Poetischer Prosaist

Ransmayr erhält goldenes Verdienstzeichen

Wien
30.01.2009 16:43
Als "Zeugnis gegenseitiger Zuneigung" wertete Christoph Ransmayr (Bild)das "Goldene Verdienstzeichen des Landes Wien", das ihm am Freitag von Kulturstadtrat Andreas Mailath-Pokorny (SPÖ) im Wiener Rathaus verliehen wurde. Der Schriftsteller, der derzeit an einem neuen Stück mit dem Titel "Odysseus, Verbrecher." als Auftragswerk der Ruhrtriennale im "Kulturhauptstadt-Jahr" 2010 arbeitet, war erst kürzlich wieder von Irland nach Wien übersiedelt.

Indem er - der "notorische, begnadete Reisende, der auch die Fremde braucht" - zurückgekehrt sei, habe er "die Stadt selbst ausgezeichnet", so Mailath-Pokorny. Ihm selbst wolle scheinen, dass wir statt eines Schriftstellers "viel eher einen Maler, einen Komponisten, jedenfalls einen Künstler ehren, der sinnlich arbeitet: Was er uns mitgibt, ist, dass wir neu sehen lernen."

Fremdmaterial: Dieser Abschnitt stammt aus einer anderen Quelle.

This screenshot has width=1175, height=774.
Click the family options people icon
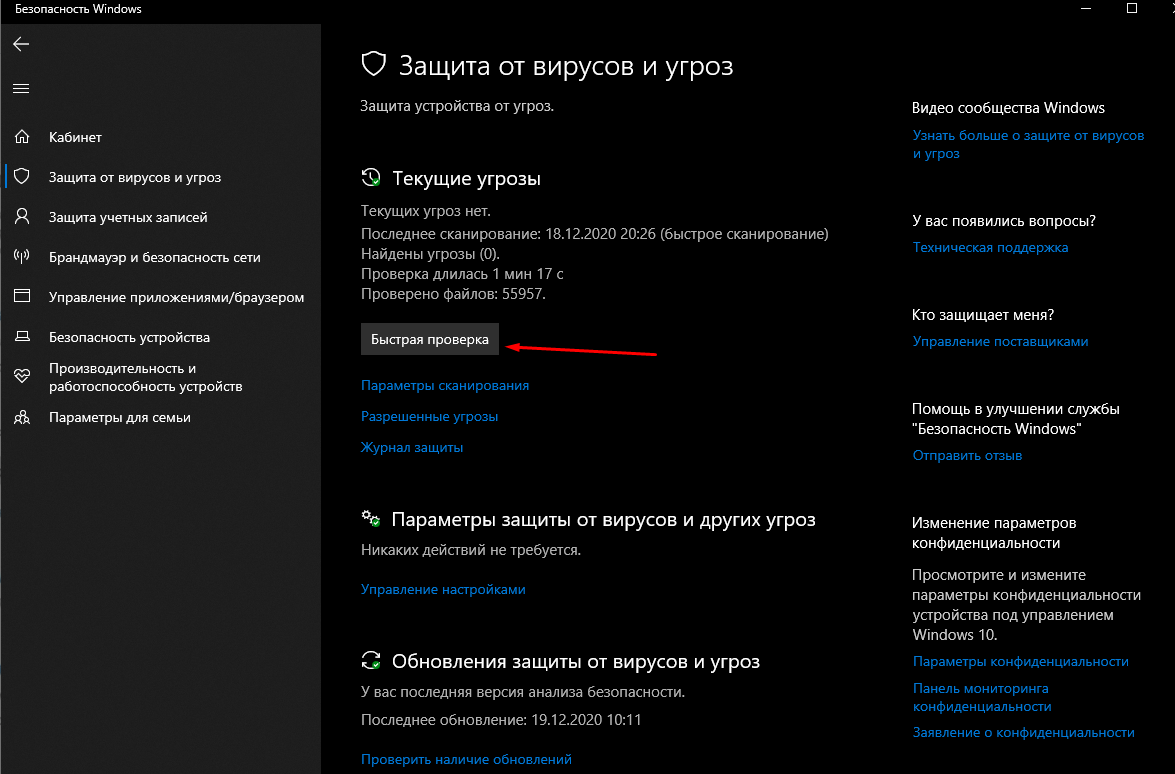click(21, 417)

"Ein sehr überzeugender Litaraturnobelpreis-Träger"
Auch Laudator Ulrich Weinzierl betonte Ransmayrs Verdienste um Wien, "einfach indem Sie hier leben und arbeiten." Seit einem Vierteljahrhundert schaffe Ransmayr "literarische Meisterwerke", durch die er für Weinzierl "ein sehr überzeugender Literaturnobelpreis-Träger" wäre. Als "poetischer Prosaist", der in 30 Sprachen übersetzt wurde, "hat er viele unvergessliche Sätze geschrieben und wird noch viele davon schreiben - auch wenn er den Nobelpreis nicht bekommt."

Es habe eine Weile gedauert, bis er den Großstadtdschungel liebgewonnen habe, erzählte Ransmayr in seinen Dankesworten. "Aber dann wird man zu Mogli, oder, wie heute Vormittag, zu Tarzan." Als Schuljunge von Oberösterreich nach Wien angereist sei er überwältigt gewesen, schon vom Westbahnhof. "Einem Bauwerk Namen des Himmels zu geben, musste das Privileg einer Weltstadt sein", später habe er als Philosophie-Student mit Kellerwohnung Zuflucht im Wiener "Reich der Paläste" gesucht.

Verbreitete "rechtsradikale Strohköpfe"
Dennoch habe es auch eine Weile gedauert, bis er sich für diese Auszeichnung Wiens, die ihm vor etwa vier Jahren - noch in Irland ansässig - angetragen wurde, erwärmen konnte. Nichts verbinde ihn mit "Gestalten, wie sie in der Ballsaison, von Ehrennadeln angestochen" in dieser Stadt anzutreffen seien, mit den ebenso verbreiteten "rechtsradikalen Strohköpfen" oder mit dem "an Scheußlichkeit kaum zu überbietenden Neubaukitsch im Schatten des Riesenrades", nutzte Ransmayr seine Feierstunde für Seitenhiebe.

Nach seinem jüngsten Roman "Der fliegende Berg" (2006) arbeitet Ransmayr derzeit an einem Theaterstück für die Ruhrtriennale 2010. "Odysseus, Verbrecher." lautet der Titel des letzten Teils von sechs Stücken zu Homers "Odyssee", die anlässlich der "Kulturhauptstadt Europas", als die sich das Ruhrgebiet 2010 bezeichnen darf, bei der Ruhrtriennale aufgeführt werden.

"Die letzte Welt" brachte Durchbruch
Am 20. März 1954 in Wels (Oberösterreich) geboren, verbrachte Ransmayr seine Kindheit in Roitham bei Gmunden. 1972 bis 1978 studierte er Philosophie und Ethnologie an der Universität Wien. Danach begann er seine journalistische Tätigkeit, bis er ab 1982 als freiberuflicher Schriftsteller lebte. Im gleichen Jahr veröffentlichte er "Strahlender Untergang", 1984 "Die Schrecken des Eises und der Finsternis". Sein Roman über die österreichisch-ungarische Nordpolexpedition unter Weyprecht und Payer blieb jedoch zunächst ein Geheimtipp, ehe ihm 1988 mit dem Ovid-Roman "Die letzte Welt" der Durchbruch gelang.